Task: Reproduce all of the data exactly. Images are not to appear in the reply.

Given data:
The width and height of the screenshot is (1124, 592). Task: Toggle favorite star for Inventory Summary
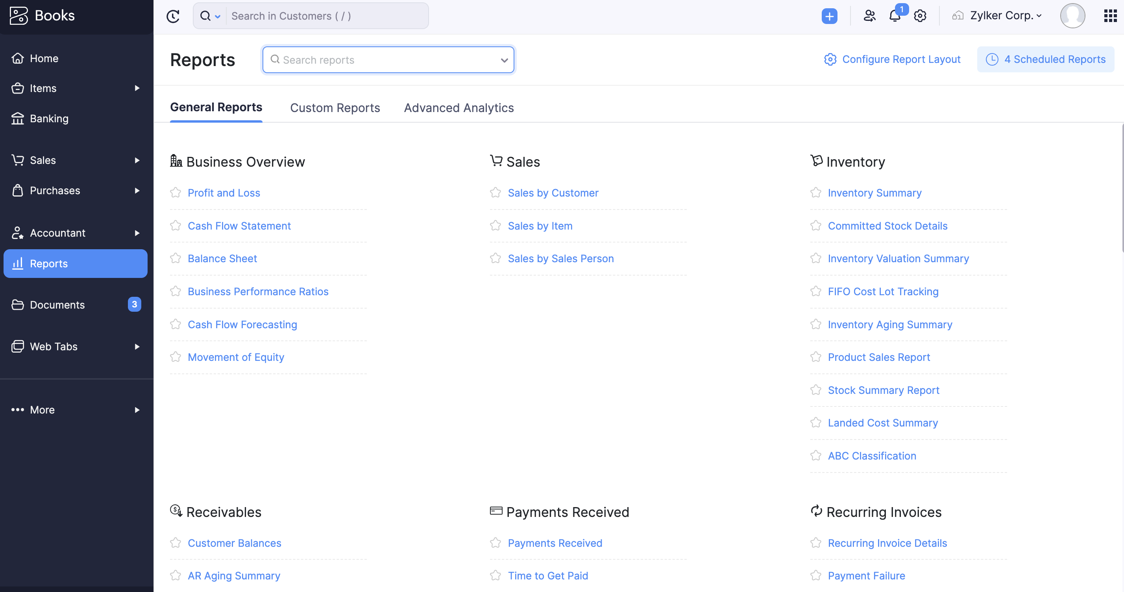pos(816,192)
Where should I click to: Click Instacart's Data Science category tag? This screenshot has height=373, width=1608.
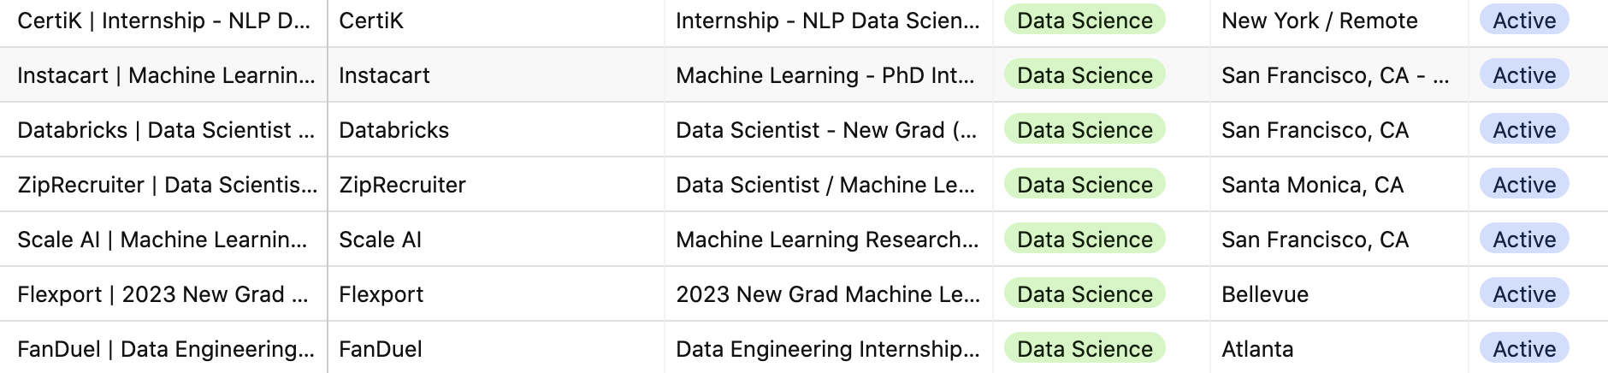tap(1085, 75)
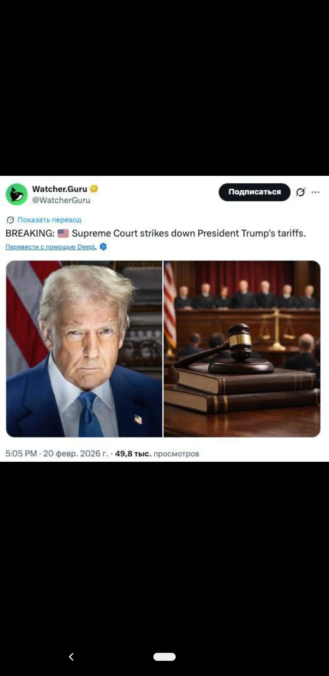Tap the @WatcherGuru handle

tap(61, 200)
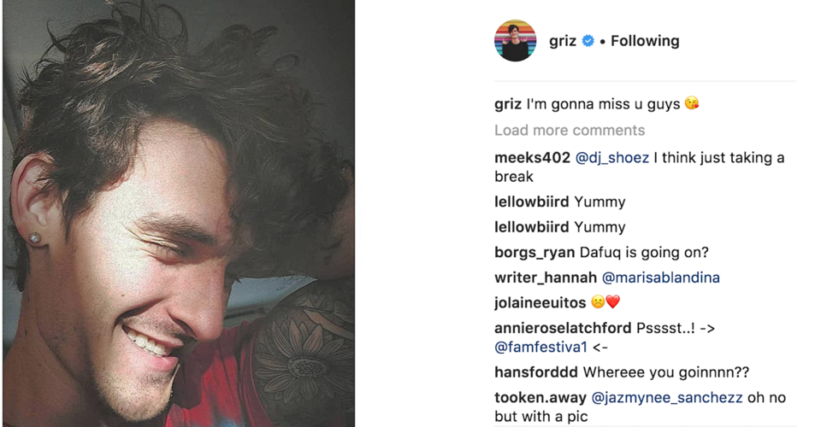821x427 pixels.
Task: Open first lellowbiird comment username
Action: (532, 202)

Response for this exercise:
The width and height of the screenshot is (1124, 592). Task: Toggle favorite star for Inventory Summary
pos(816,192)
Where should I click to: Click Instacart's Data Science category tag? This screenshot has height=373, width=1608.
tap(1085, 75)
Tap the @WatcherGuru handle

tap(61, 200)
821x427 pixels.
Task: Open first lellowbiird comment username
Action: (532, 202)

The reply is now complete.